Latitude: 55.9504 / 55°57'1"N
Longitude: -3.1886 / 3°11'19"W
OS Eastings: 325870
OS Northings: 673676
OS Grid: NT258736
Mapcode National: GBR 8PG.LF
Mapcode Global: WH6SL.ZPRQ
Plus Code: 9C7RXR26+5G
Entry Name: 50 Cockburn Street, Edinburgh
Listing Name: 50 Cockburn Street
Listing Date: 12 December 1974
Category: B
Source: Historic Scotland
Source ID: 370861
Historic Scotland Designation Reference: LB30093
Building Class: Cultural
Also known as: Edinburgh, 50 Cockburn Street
ID on this website: 200370861
Peddie and Kinnear, Architects, 1859-61. 3-storey and attic tenement with modern shops to ground on narrow, sloping site between Jackson's Close and Fleshmarket Close, 2 bays to Cockburn Street, that to NE circular, corbelled out at 2nd floor to circular stair tower with finialled, fish-scale slated conical roof. Squared and snecked lightly stugged sandstone. Continuous cornice to ground floor. Blank crowstep-gabled bay with blank inscription panel to Fleshmarket Close. Gabled bay to Cockburn Street with mullioned bipartite windows to 1st and 2nd floors.
Plate glass in timber sash and case windows; bowed glass to corner tower. Grey slates. Stone skews.
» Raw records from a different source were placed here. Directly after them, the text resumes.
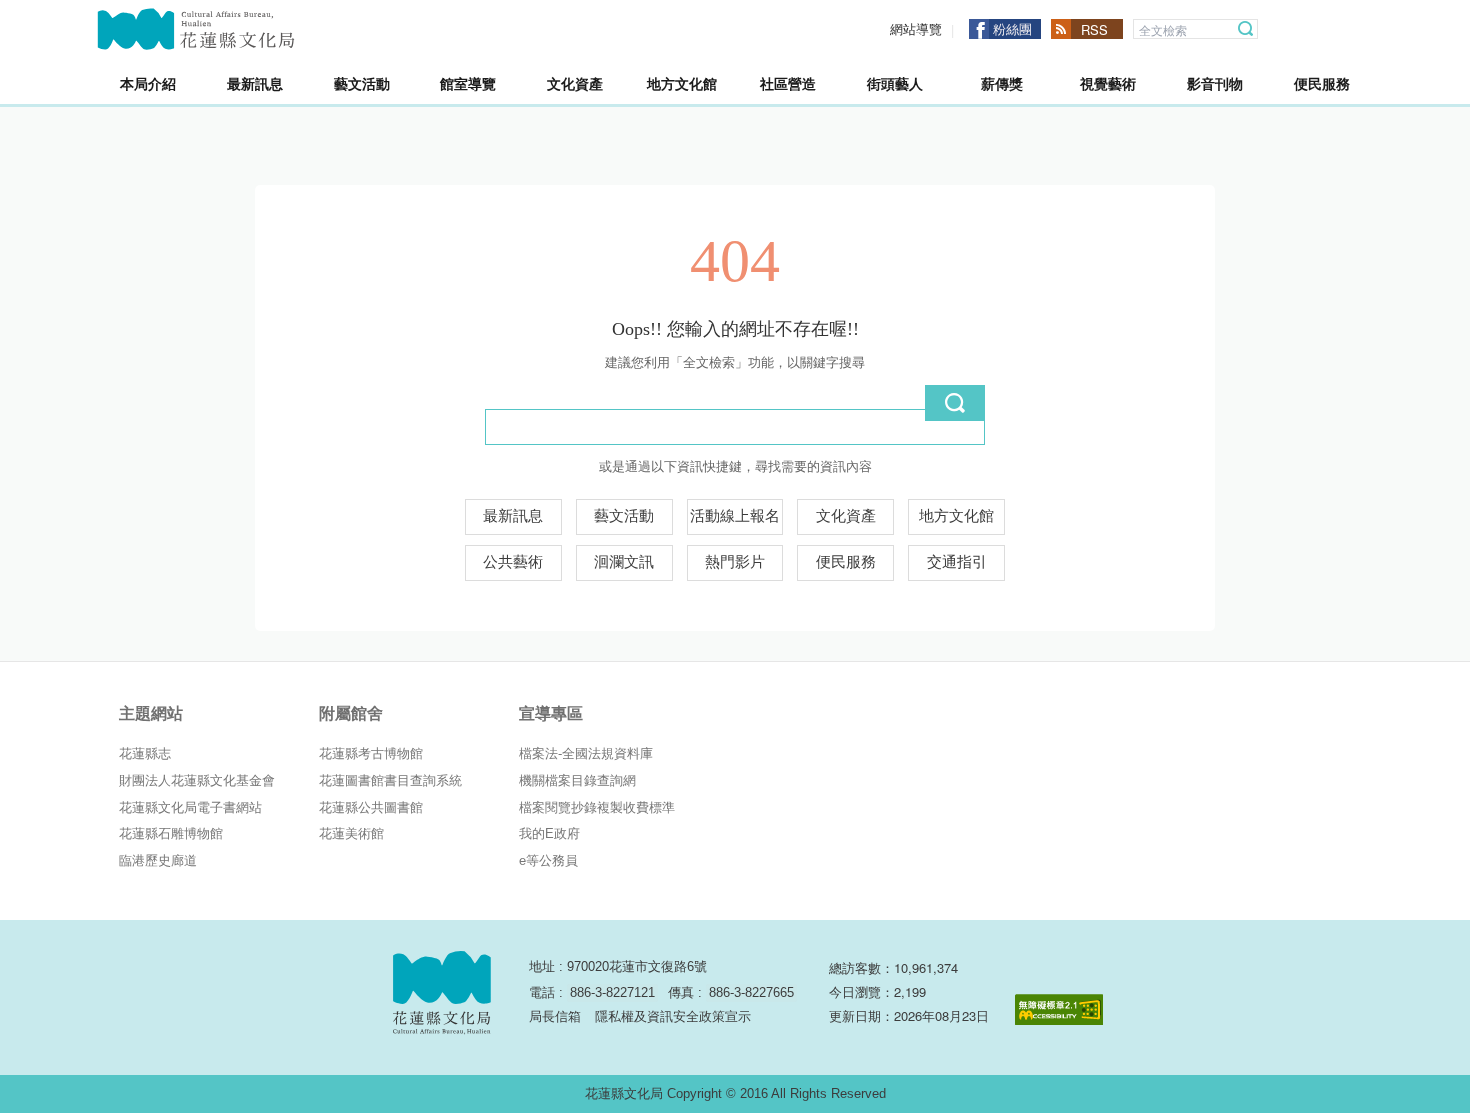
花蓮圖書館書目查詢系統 (390, 780)
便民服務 (846, 562)
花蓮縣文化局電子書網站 (190, 807)
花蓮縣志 (145, 753)
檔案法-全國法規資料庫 (586, 753)
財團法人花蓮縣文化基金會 (197, 780)
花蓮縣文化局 (196, 29)
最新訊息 (513, 516)
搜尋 (1246, 29)
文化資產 (846, 516)
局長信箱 (555, 1016)
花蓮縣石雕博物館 (171, 833)
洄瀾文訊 (624, 562)
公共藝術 (513, 562)
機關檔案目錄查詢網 (577, 780)
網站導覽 (916, 29)
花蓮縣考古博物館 (371, 753)
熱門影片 (735, 562)
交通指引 (957, 562)
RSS (1094, 29)
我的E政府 (549, 833)
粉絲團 (1012, 28)
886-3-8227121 (612, 992)
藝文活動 (624, 516)
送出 (955, 403)
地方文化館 (956, 516)
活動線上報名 (735, 516)
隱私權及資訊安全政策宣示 (673, 1016)
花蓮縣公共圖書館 (371, 807)
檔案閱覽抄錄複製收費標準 (597, 807)
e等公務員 (548, 860)
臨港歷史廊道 (158, 860)
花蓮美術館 (351, 833)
A Group comprises 1-63 (Odd Nos) and 2-6 and 18-56 (Even Nos) Cockburn Street. Restored by the City Architect's Department, 1878-81. Known briefly as Lord Cockburn Street, Cockburn Street was named after the doyen of conservationists, Lord Cockburn, who died in 1854. It was built by the High Street and Railway Station Access Company, under the Railway Station Acts of 1853 and 1860, to provide access to Waverley Station from the High Street. The serpentine curve of the street (anticipated in Thomas Hamilton's Victoria Street) gives a gradient of not more than 1:14; James Peddie and Henry J Wylie were the engineers. One of the aims of the design was to conceal the diagonal line of the street from Princes Street. A watercolour perspective drawing of the street by John Laing, published in THE BUILDER of 1860, shows how this was to be achieved. Stylistically, the intention was 'to preserve as far as possible the architectural style and antique character of the locality.' Peddie and Kinnear's Cockburn Street designs are an innovative application (much imitated later) of the Scots Baronial style, previously used by Burn and Bryce in country houses, to the urban situation, with shops and tenements enlivened by crowstepped gables, corbelling and turrets, linked by moulded string courses.